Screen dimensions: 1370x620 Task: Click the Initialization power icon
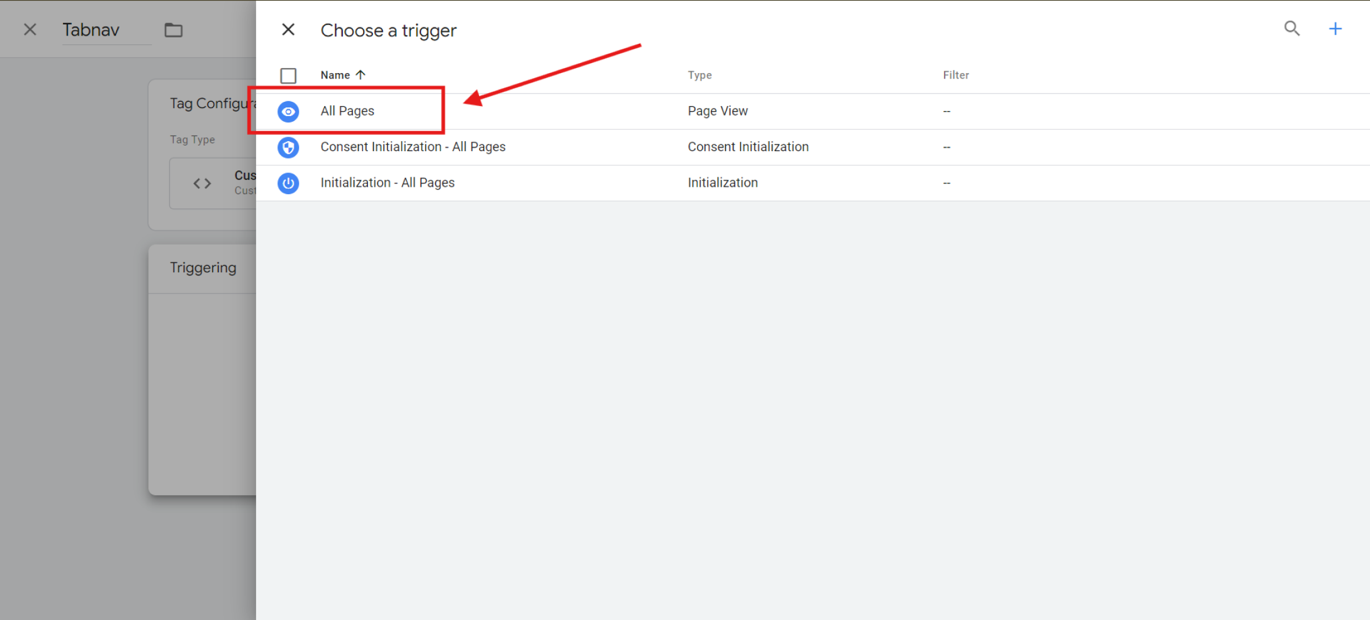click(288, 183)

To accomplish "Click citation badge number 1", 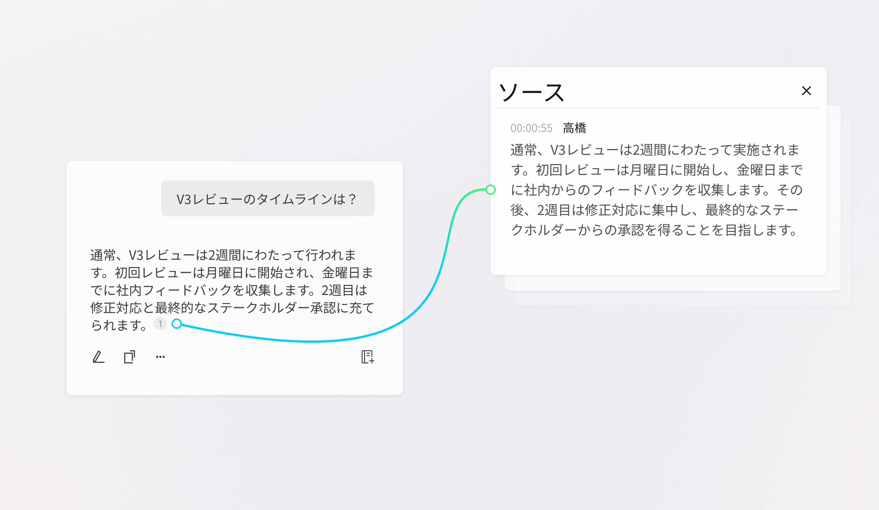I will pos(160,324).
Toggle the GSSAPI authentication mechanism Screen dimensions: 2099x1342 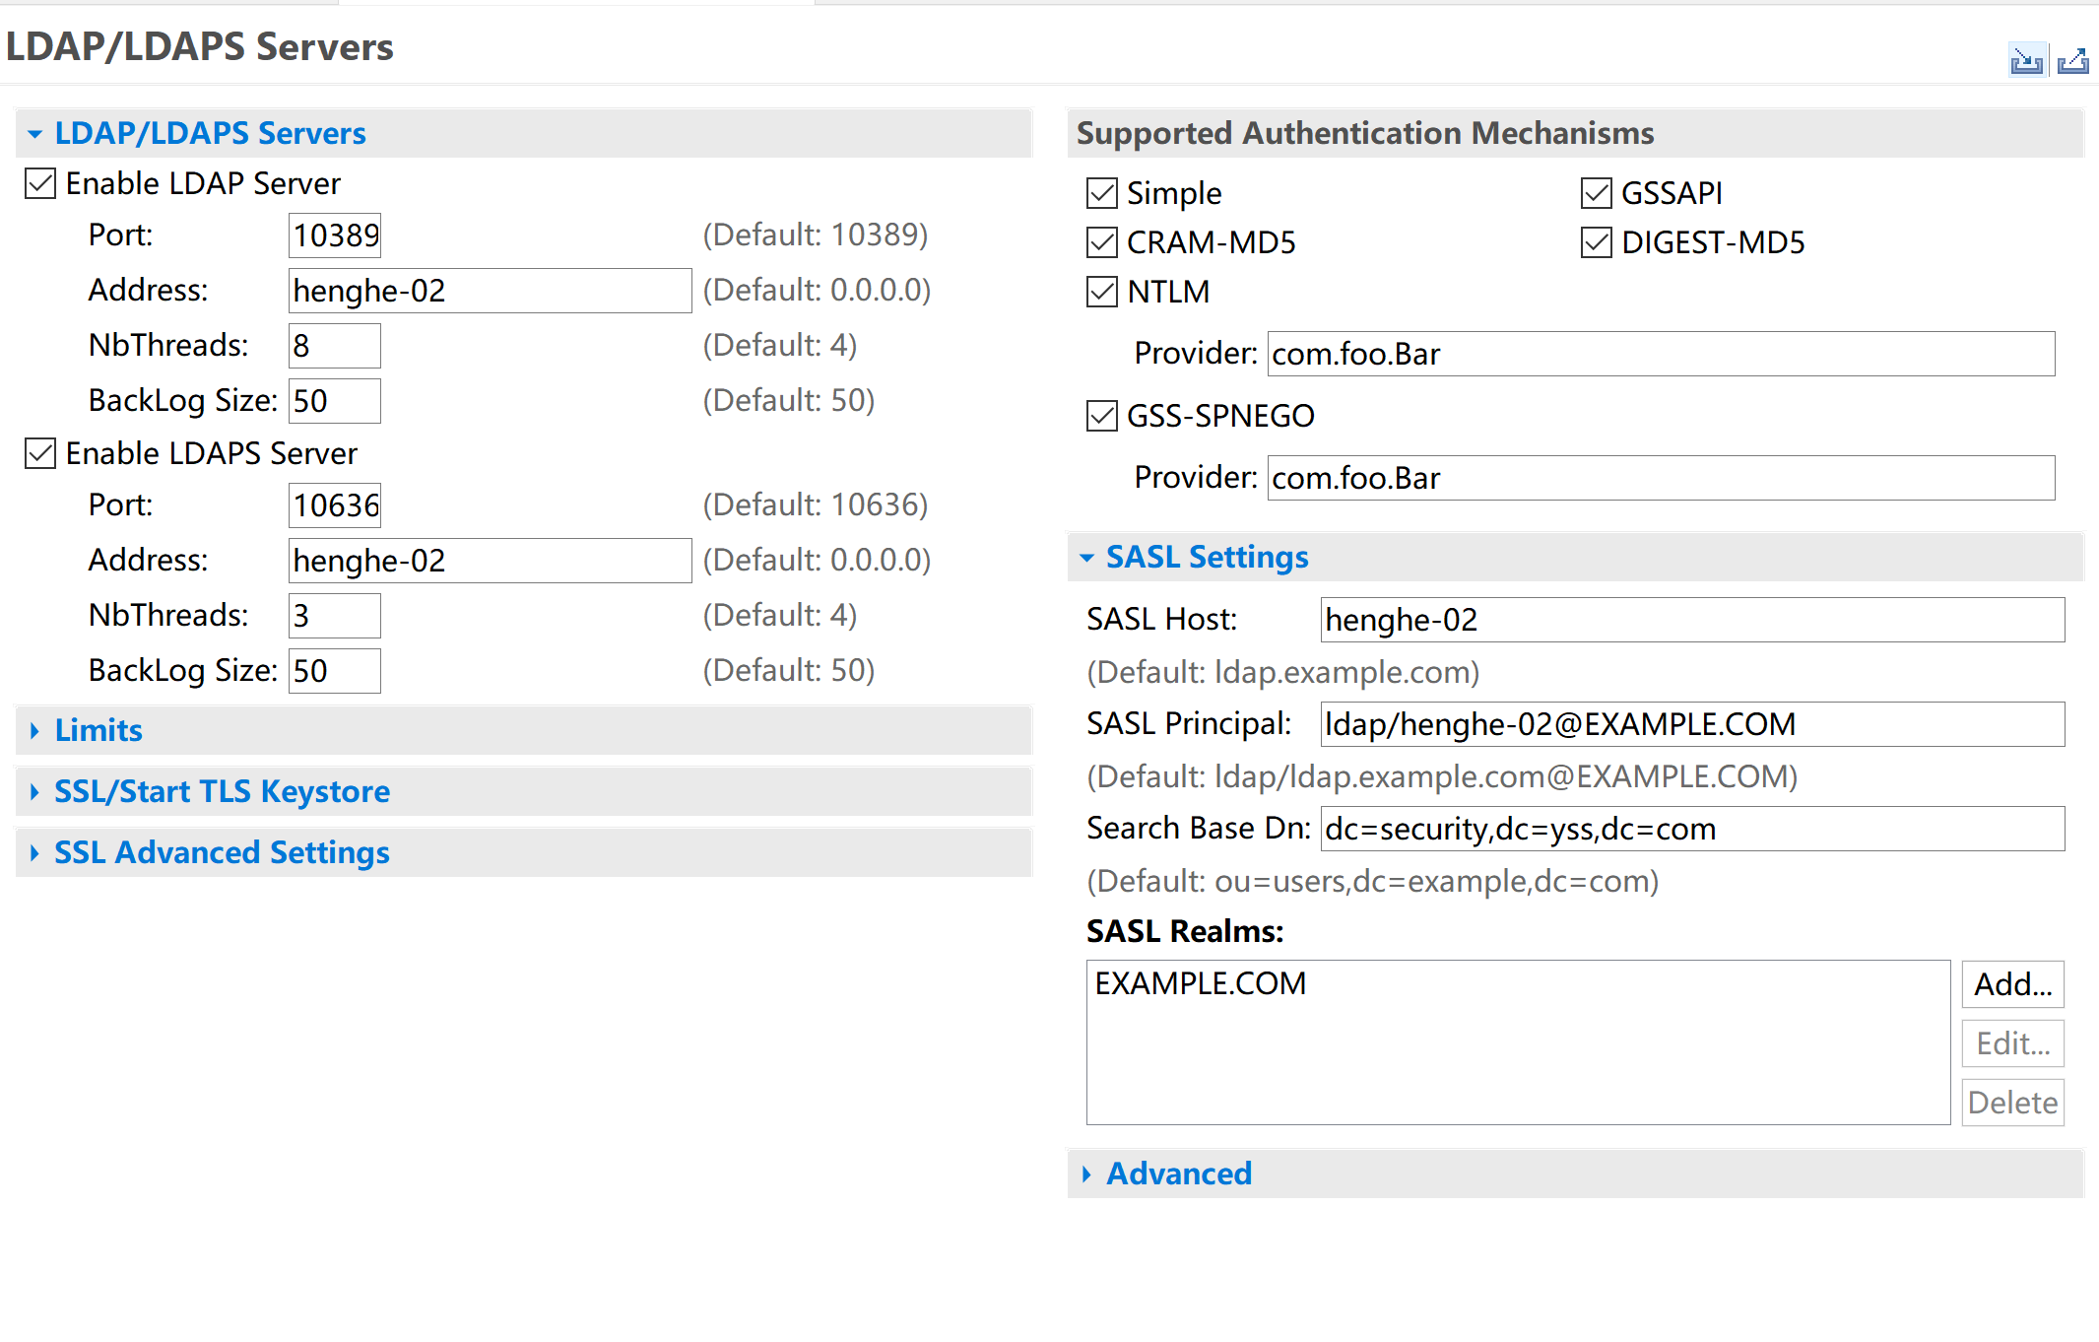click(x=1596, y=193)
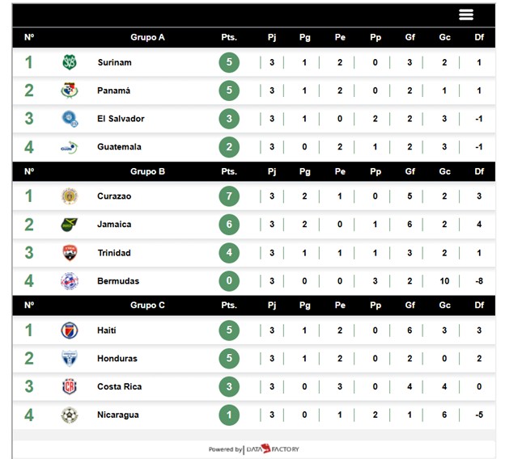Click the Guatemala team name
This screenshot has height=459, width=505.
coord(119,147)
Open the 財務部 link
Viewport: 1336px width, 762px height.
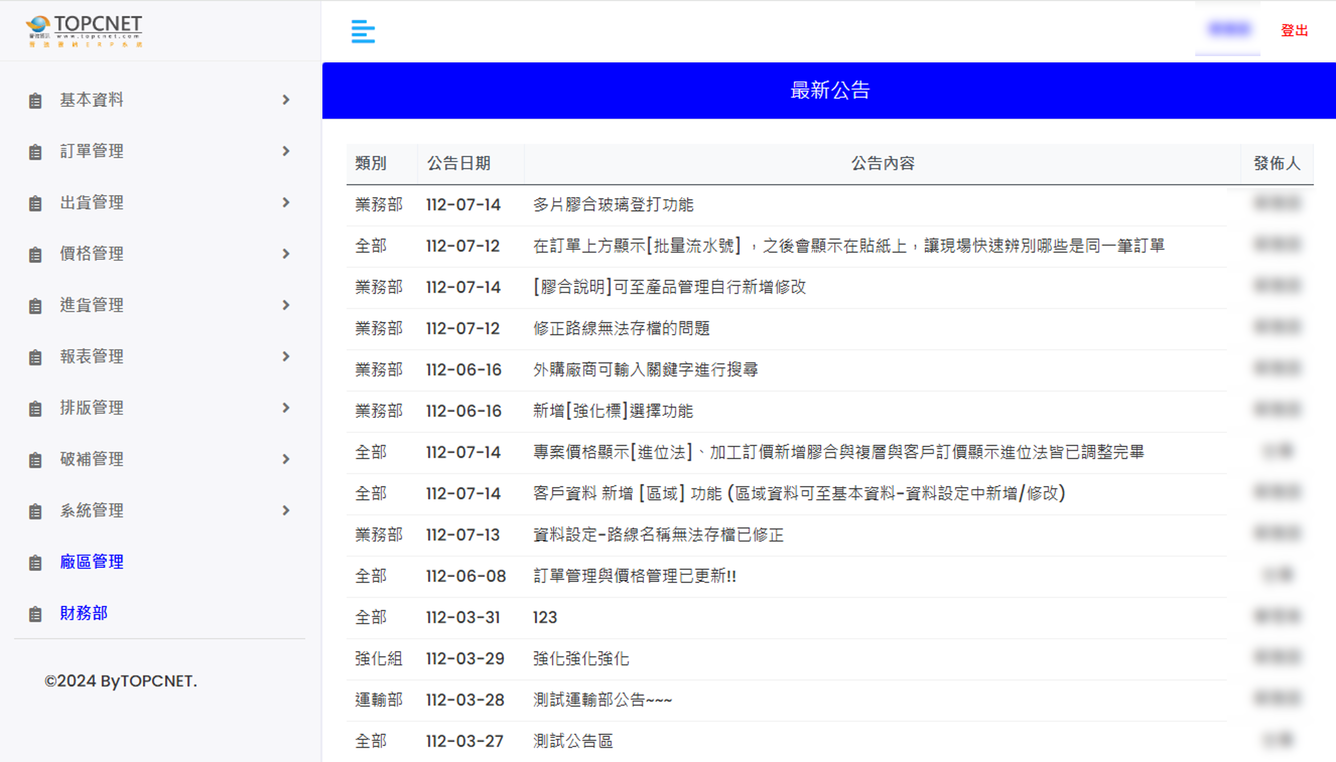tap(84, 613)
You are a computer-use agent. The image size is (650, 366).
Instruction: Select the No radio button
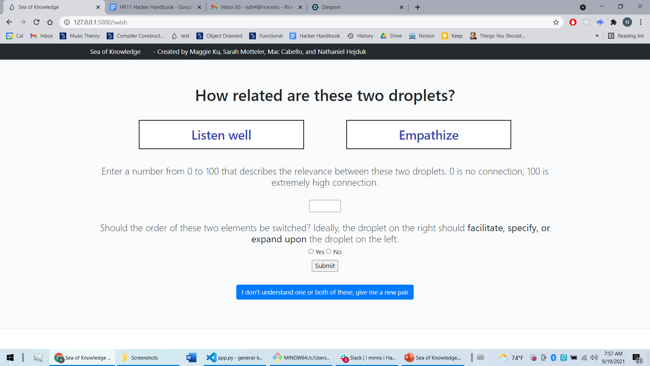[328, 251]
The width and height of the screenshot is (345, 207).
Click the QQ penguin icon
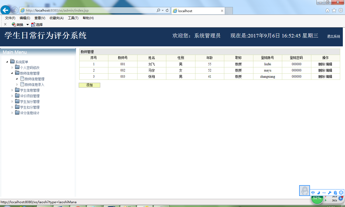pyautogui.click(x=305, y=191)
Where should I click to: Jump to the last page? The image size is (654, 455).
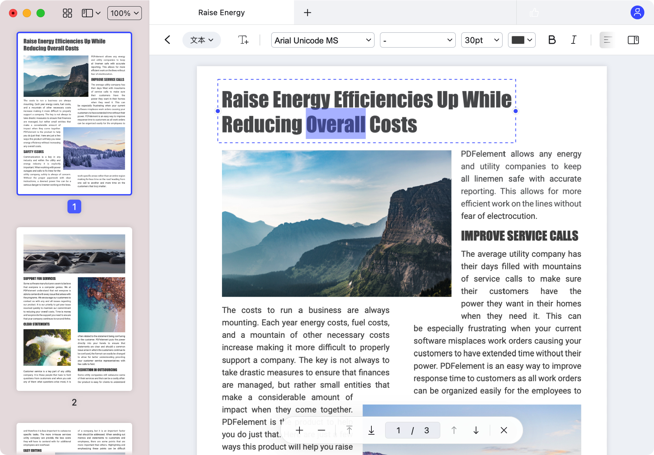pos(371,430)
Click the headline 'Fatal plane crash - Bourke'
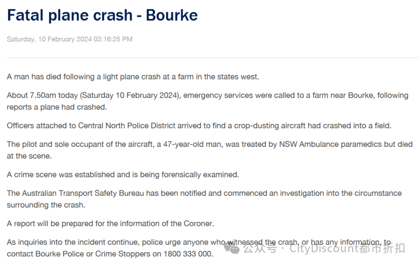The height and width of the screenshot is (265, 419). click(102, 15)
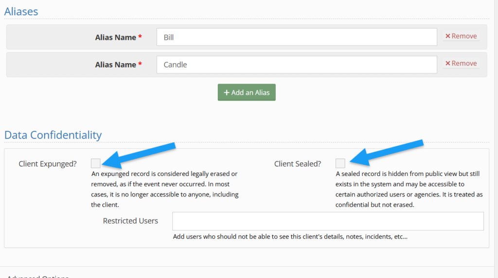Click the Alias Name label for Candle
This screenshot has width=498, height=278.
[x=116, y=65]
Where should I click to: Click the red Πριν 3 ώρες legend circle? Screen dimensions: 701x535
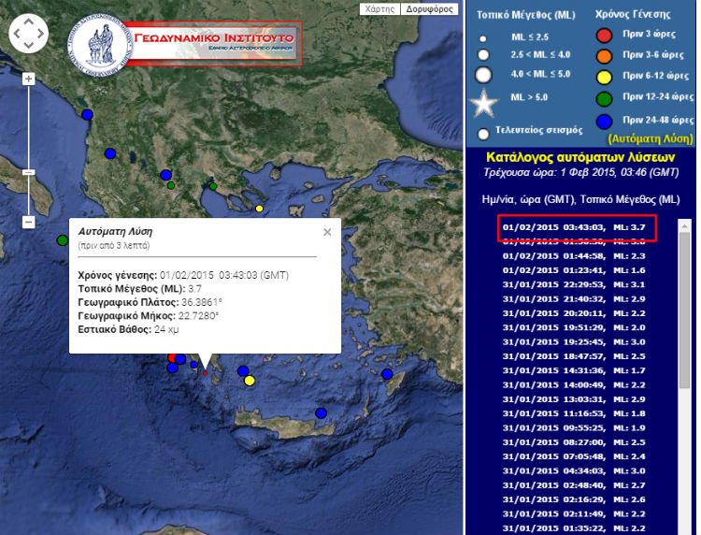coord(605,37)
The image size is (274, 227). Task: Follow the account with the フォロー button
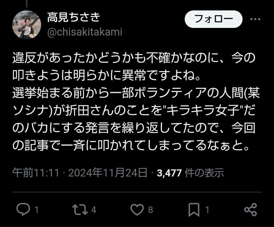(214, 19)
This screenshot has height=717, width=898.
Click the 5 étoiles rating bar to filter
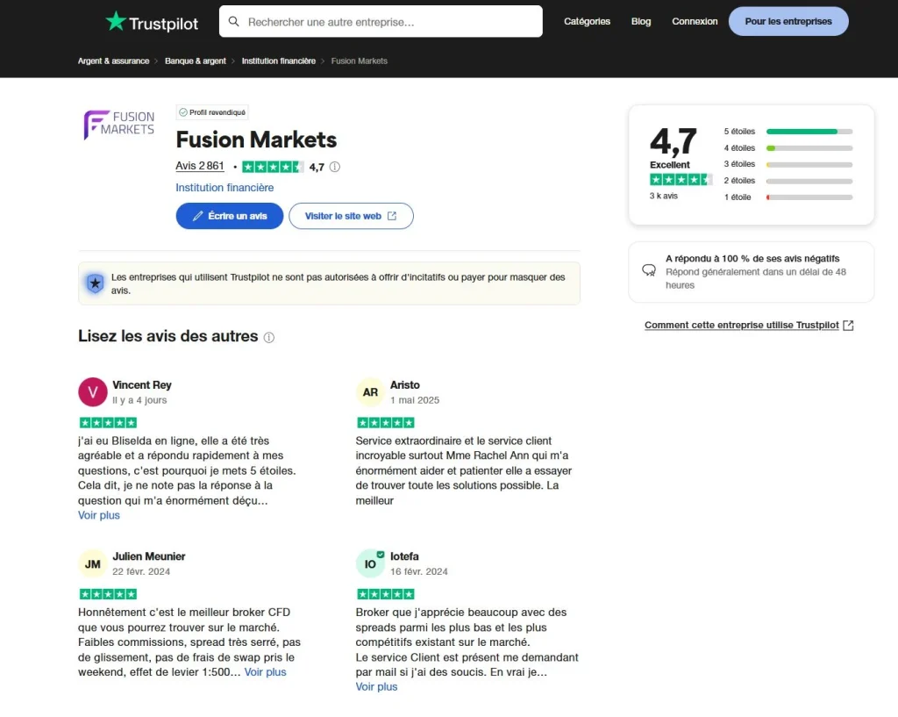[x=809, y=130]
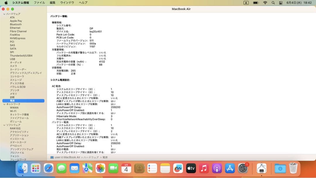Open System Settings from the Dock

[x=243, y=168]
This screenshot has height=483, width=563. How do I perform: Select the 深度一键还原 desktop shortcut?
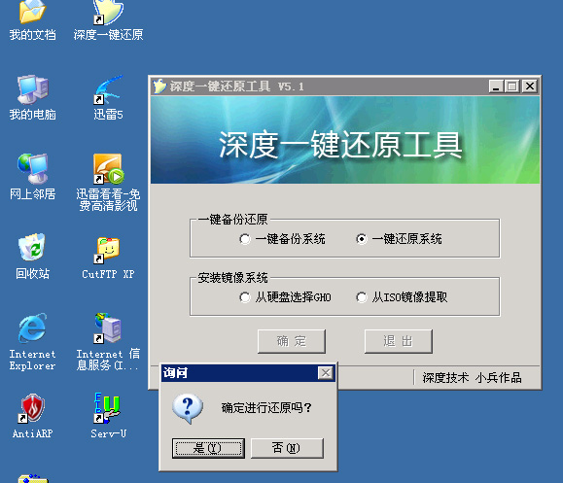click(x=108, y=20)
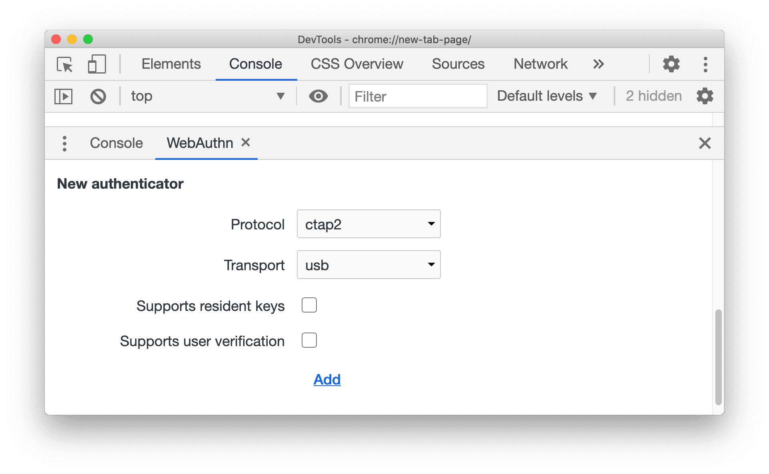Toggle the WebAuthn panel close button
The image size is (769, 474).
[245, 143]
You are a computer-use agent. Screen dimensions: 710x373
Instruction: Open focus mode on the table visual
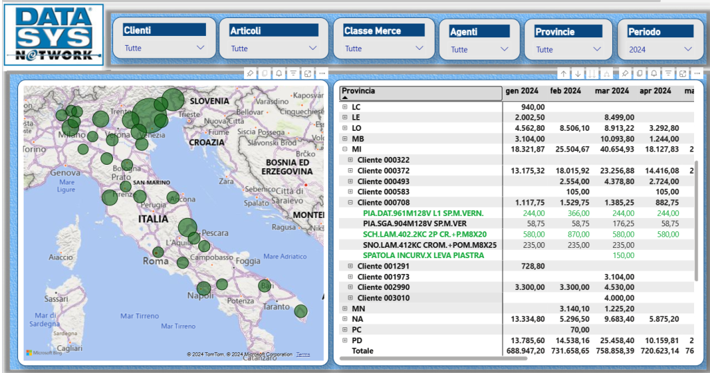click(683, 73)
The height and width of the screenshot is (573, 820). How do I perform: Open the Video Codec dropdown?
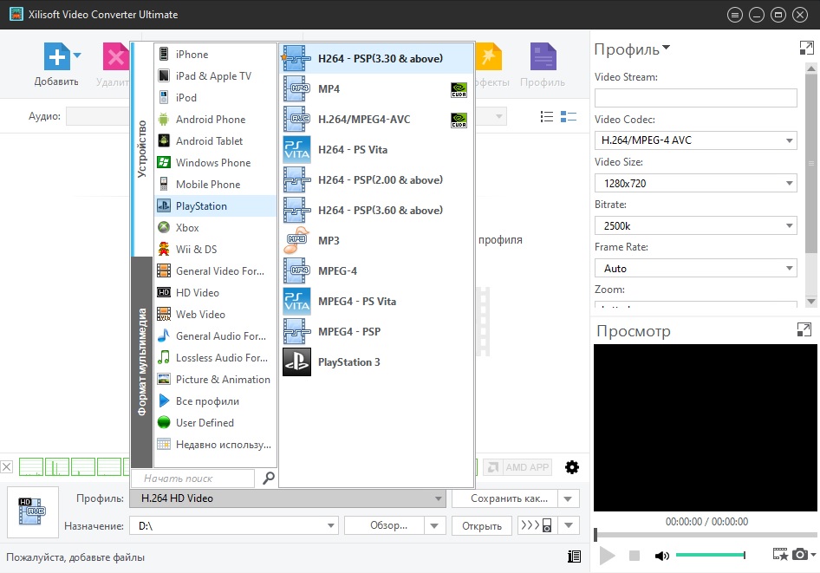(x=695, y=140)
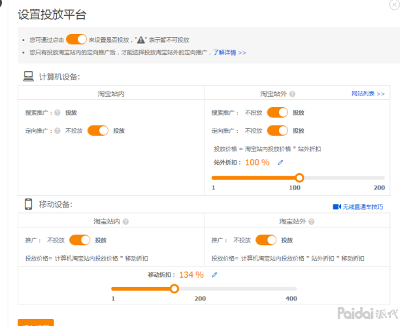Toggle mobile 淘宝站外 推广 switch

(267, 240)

..........

» **Direction**
Please recast the records as a Markdown table with the columns Row and Line, beginning at the line that has "You are a computer-use agent. Screen" and stopping at the end of the records. Skip blank lines, and leave the pictures out of the answer.

» **Exercise response**
| Row | Line |
|---|---|
| 1 | You are a computer-use agent. Screen dimensions: 710x373 |
| 2 | Instruction: Open focus mode on the table visual |
| 3 | click(683, 73) |
| 4 | The height and width of the screenshot is (573, 820). How do I perform: Open the Video Codec dropdown? |
| 5 | (x=695, y=140) |
| 6 | Toggle mobile 淘宝站外 推广 switch |
| 7 | (267, 240) |